# Task description
A line below contains "The width and height of the screenshot is (1153, 720).", and a later one contains "Click help icon". Repeat both, with every line between them, exactly.

(Saved entries)
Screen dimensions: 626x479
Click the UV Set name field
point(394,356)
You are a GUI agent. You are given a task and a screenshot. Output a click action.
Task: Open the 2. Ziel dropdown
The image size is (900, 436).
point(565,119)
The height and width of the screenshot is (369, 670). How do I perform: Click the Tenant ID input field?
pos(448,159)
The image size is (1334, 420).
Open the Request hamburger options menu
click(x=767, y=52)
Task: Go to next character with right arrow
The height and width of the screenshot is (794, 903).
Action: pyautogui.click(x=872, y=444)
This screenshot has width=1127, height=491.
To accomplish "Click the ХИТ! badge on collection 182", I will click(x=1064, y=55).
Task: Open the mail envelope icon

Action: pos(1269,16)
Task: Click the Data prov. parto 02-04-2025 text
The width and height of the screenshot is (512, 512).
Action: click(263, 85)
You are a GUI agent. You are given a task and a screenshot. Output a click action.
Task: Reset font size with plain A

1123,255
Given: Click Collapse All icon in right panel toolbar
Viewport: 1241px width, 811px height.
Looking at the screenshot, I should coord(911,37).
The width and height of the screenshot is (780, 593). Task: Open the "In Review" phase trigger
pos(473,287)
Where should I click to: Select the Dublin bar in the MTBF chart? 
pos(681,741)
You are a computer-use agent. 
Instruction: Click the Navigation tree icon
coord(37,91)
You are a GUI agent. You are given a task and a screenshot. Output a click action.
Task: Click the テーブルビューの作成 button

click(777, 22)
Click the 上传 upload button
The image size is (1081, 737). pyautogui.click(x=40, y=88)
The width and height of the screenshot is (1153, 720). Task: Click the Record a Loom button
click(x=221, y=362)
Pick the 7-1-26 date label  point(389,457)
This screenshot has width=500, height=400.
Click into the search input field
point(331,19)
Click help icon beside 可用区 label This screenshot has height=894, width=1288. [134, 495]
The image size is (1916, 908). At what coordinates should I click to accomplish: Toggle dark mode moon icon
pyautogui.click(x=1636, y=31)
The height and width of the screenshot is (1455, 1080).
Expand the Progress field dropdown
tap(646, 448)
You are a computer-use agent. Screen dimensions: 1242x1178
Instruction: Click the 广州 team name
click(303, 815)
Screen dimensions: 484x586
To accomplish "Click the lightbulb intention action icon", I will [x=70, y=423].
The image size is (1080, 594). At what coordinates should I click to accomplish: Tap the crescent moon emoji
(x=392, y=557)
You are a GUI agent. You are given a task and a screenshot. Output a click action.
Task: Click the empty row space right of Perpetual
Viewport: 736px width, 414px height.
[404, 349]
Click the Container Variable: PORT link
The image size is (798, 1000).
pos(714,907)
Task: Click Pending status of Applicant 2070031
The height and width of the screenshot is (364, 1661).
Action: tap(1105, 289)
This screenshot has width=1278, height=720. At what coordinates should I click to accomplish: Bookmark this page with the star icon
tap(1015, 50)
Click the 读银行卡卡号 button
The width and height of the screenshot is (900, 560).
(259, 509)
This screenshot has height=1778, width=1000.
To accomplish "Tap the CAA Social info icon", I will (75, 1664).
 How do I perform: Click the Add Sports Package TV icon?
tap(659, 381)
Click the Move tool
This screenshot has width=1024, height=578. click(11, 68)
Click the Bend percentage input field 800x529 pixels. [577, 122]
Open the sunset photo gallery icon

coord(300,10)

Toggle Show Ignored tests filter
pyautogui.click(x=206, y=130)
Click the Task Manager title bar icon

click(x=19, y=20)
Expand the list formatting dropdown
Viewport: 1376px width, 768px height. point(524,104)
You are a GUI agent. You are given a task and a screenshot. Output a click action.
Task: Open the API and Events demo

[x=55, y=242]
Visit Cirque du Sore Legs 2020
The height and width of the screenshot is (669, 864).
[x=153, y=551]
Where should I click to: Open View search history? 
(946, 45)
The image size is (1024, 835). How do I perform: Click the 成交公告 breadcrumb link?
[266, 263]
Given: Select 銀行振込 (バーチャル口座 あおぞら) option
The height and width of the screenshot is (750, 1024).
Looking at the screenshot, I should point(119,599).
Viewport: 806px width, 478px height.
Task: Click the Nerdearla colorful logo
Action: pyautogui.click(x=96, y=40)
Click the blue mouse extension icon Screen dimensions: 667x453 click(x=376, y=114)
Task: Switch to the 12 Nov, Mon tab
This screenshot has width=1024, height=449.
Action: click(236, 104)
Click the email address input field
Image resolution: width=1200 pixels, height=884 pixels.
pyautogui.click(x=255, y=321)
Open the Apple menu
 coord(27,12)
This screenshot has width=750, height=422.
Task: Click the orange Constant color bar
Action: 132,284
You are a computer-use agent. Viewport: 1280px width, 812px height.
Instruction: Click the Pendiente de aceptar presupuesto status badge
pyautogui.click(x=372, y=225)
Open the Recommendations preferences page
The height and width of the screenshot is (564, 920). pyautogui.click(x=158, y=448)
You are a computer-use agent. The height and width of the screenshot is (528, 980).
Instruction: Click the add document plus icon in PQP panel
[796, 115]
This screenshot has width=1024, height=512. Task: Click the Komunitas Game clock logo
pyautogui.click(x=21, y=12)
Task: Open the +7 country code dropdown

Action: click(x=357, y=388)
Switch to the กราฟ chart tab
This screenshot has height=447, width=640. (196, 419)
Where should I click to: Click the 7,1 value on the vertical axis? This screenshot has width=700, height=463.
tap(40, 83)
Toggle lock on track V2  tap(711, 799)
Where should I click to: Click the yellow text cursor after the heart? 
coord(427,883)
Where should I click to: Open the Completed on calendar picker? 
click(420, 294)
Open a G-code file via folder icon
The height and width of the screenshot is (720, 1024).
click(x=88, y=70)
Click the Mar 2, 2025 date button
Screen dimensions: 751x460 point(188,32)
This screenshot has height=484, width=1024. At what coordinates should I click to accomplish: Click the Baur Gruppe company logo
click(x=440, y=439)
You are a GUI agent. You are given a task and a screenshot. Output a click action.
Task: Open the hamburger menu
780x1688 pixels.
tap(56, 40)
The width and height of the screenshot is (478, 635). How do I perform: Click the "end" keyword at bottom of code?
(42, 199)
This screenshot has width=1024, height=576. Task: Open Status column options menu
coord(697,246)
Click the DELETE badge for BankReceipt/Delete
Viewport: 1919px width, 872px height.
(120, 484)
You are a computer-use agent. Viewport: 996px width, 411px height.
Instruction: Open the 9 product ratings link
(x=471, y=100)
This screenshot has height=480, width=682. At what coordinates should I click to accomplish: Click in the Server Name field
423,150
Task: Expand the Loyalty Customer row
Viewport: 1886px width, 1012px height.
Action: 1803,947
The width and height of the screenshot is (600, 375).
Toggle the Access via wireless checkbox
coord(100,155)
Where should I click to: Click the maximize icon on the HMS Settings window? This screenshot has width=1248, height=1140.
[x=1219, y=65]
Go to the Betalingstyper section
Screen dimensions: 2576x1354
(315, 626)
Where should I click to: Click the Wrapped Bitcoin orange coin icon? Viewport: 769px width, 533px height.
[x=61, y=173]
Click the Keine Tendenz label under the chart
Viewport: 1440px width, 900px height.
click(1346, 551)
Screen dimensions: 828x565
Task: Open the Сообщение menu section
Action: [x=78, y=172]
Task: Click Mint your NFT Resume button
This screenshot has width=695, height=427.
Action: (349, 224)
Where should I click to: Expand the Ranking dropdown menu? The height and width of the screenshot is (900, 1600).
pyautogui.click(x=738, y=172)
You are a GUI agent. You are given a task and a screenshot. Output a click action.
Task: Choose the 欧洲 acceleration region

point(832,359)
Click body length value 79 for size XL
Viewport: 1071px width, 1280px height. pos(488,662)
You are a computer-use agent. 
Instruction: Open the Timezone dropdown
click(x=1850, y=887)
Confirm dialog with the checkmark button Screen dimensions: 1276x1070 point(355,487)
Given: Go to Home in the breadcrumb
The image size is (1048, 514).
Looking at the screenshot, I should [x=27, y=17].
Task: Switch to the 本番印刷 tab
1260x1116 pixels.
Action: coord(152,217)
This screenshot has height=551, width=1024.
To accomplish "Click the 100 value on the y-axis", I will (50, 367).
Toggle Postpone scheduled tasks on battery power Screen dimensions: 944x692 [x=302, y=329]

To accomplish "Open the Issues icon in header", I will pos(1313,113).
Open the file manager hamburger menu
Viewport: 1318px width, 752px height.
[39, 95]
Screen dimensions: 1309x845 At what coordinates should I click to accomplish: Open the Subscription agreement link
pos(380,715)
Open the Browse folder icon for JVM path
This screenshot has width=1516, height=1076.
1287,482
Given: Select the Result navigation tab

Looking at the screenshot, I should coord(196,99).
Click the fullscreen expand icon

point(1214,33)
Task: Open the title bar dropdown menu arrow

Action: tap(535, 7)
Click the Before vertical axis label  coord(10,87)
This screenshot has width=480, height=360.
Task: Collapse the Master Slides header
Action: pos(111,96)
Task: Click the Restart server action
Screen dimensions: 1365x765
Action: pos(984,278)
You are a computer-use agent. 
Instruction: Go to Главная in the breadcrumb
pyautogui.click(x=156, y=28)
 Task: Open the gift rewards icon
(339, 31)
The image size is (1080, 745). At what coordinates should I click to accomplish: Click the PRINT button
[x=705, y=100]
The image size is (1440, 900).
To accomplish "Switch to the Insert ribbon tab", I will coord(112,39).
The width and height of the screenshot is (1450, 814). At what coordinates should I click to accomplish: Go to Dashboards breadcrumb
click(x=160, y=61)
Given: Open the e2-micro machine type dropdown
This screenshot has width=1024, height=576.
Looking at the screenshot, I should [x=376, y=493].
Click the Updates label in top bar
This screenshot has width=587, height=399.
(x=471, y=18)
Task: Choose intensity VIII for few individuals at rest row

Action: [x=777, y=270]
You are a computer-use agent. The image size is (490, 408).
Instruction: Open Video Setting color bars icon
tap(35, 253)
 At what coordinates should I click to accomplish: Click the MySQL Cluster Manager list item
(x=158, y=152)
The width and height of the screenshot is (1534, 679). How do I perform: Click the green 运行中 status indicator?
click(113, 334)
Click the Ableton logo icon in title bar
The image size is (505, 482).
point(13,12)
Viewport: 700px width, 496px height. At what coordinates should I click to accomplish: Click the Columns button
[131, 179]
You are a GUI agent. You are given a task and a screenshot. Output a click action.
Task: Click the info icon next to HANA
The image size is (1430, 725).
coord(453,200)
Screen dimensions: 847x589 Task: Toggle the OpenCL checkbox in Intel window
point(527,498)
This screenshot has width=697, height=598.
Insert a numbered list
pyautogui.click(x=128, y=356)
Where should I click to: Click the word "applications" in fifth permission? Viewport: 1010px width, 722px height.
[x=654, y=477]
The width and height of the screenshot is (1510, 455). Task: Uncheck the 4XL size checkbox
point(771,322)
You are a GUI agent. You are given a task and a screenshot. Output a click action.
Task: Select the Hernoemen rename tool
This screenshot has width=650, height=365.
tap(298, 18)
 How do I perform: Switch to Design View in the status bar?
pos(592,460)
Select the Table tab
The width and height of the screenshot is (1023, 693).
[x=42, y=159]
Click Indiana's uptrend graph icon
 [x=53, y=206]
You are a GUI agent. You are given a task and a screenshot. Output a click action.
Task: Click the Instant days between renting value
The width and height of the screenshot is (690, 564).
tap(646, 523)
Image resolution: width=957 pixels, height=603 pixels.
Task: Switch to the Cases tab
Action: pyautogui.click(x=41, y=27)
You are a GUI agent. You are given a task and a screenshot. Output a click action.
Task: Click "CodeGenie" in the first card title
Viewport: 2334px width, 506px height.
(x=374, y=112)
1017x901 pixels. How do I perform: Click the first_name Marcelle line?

# Finished task
The width and height of the screenshot is (1153, 720). Task: Click the Record a Loom button
click(x=221, y=362)
Pick the 7-1-26 date label  point(389,457)
This screenshot has width=500, height=400.
Click into the search input field
point(331,19)
Click help icon beside 可用区 label This screenshot has height=894, width=1288. [134, 495]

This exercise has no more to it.